• _EXERCISE BRIEF_: Reproduce the entries below word for word, starting at the very first line and ending at the line that contains "[x=1325, y=28]", with both of those lines included.

# EXERCISE INPUT start

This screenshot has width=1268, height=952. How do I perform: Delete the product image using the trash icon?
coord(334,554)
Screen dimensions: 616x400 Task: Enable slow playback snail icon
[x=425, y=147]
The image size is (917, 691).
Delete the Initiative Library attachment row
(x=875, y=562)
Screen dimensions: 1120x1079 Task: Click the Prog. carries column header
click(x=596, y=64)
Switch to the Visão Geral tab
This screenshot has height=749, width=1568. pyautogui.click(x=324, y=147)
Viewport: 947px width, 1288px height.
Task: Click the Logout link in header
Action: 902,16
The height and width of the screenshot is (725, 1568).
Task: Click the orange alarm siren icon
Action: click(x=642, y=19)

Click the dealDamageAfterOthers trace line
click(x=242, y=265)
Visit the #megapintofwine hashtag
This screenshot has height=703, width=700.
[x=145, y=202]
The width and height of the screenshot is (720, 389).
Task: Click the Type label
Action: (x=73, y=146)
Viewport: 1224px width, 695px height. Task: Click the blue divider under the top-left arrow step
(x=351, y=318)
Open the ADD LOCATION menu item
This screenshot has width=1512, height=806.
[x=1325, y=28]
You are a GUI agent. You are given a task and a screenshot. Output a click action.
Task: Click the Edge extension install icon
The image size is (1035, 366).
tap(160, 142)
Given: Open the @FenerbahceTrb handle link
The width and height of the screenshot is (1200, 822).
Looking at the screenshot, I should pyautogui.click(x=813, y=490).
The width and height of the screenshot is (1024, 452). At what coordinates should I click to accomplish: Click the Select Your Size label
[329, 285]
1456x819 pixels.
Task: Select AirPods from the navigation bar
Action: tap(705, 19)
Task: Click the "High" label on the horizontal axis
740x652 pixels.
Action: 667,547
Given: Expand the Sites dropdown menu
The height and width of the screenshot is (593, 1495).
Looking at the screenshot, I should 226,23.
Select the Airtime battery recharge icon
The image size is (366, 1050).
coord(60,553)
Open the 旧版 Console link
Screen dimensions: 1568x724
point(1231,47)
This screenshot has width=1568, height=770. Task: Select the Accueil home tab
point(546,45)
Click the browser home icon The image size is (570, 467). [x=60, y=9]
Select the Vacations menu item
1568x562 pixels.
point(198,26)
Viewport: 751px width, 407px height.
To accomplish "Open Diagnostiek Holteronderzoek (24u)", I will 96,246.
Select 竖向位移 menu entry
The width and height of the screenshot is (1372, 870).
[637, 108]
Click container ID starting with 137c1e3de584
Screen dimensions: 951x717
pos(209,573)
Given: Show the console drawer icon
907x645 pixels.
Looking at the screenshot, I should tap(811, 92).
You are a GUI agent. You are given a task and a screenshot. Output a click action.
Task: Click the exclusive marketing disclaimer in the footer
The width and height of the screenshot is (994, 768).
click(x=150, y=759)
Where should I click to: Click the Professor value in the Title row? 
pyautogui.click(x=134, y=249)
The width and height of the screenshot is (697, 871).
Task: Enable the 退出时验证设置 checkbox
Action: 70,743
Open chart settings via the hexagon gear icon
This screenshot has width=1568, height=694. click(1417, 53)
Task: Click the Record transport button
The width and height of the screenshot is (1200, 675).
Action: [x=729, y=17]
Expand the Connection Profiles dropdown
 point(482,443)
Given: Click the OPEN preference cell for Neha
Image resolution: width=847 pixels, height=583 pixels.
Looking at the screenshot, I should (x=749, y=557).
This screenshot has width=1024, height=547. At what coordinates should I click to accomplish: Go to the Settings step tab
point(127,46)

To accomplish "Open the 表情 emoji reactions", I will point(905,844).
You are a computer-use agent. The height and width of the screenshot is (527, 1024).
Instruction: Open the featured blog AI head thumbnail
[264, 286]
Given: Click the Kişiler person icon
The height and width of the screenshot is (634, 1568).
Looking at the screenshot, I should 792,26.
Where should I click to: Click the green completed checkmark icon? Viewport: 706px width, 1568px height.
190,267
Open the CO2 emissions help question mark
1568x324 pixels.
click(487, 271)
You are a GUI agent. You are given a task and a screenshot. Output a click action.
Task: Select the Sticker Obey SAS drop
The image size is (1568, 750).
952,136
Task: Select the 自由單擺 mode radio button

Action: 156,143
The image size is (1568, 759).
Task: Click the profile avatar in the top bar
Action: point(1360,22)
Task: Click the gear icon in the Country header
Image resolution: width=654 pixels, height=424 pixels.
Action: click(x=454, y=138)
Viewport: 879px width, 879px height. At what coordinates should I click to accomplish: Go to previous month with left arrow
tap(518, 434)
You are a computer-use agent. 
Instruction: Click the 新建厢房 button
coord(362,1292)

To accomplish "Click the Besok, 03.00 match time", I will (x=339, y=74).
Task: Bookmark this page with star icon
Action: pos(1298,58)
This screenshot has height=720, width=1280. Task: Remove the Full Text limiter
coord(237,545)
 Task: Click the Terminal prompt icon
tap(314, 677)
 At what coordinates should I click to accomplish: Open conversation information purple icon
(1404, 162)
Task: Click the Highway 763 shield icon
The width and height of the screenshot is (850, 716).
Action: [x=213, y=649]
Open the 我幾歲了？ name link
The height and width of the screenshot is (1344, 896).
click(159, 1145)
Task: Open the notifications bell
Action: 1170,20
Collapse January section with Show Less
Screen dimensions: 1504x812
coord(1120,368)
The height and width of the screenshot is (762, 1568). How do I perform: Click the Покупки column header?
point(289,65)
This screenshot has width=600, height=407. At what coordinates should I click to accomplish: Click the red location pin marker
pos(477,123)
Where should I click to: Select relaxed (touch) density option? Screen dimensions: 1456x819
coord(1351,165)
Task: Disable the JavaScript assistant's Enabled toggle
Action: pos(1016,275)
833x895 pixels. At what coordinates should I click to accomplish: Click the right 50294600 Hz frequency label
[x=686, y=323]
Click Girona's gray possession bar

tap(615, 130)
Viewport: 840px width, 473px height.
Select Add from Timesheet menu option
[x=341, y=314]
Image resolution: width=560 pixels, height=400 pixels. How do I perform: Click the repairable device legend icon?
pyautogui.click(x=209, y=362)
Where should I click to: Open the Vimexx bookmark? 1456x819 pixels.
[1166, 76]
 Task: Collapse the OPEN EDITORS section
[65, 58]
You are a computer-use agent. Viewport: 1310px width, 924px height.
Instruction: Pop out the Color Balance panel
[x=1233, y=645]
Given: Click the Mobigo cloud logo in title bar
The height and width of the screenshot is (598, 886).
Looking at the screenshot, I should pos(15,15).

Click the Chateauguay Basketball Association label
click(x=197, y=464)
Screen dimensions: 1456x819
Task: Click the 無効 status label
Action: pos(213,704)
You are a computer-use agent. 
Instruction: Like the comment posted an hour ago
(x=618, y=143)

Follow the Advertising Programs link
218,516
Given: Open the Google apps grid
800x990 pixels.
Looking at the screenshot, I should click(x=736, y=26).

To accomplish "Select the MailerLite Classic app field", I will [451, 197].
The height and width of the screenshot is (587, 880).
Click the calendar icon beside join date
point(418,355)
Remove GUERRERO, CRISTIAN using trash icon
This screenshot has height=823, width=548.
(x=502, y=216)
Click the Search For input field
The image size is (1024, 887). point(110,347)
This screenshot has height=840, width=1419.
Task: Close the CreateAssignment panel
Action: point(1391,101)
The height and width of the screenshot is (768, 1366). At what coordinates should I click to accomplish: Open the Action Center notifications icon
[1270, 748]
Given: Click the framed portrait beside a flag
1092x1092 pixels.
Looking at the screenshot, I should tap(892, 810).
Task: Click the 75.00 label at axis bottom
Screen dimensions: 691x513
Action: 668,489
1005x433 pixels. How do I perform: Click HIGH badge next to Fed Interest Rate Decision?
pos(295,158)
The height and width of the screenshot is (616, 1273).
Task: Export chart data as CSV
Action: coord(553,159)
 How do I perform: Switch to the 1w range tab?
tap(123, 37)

# EXERCISE INPUT end

• _FINAL ANSWER_:
This screenshot has width=1268, height=952. How do I perform: Delete the product image using the trash icon?
coord(334,554)
Screen dimensions: 616x400 Task: Enable slow playback snail icon
[x=425, y=147]
The image size is (917, 691).
Delete the Initiative Library attachment row
(x=875, y=562)
Screen dimensions: 1120x1079 Task: Click the Prog. carries column header
click(x=596, y=64)
Switch to the Visão Geral tab
This screenshot has height=749, width=1568. pyautogui.click(x=324, y=147)
Viewport: 947px width, 1288px height.
Task: Click the Logout link in header
Action: 902,16
The height and width of the screenshot is (725, 1568).
Task: Click the orange alarm siren icon
Action: click(x=642, y=19)

Click the dealDamageAfterOthers trace line
click(x=242, y=265)
Visit the #megapintofwine hashtag
This screenshot has height=703, width=700.
[x=145, y=202]
The width and height of the screenshot is (720, 389).
Task: Click the Type label
Action: (x=73, y=146)
Viewport: 1224px width, 695px height. Task: Click the blue divider under the top-left arrow step
(x=351, y=318)
Open the ADD LOCATION menu item
This screenshot has width=1512, height=806.
[x=1325, y=28]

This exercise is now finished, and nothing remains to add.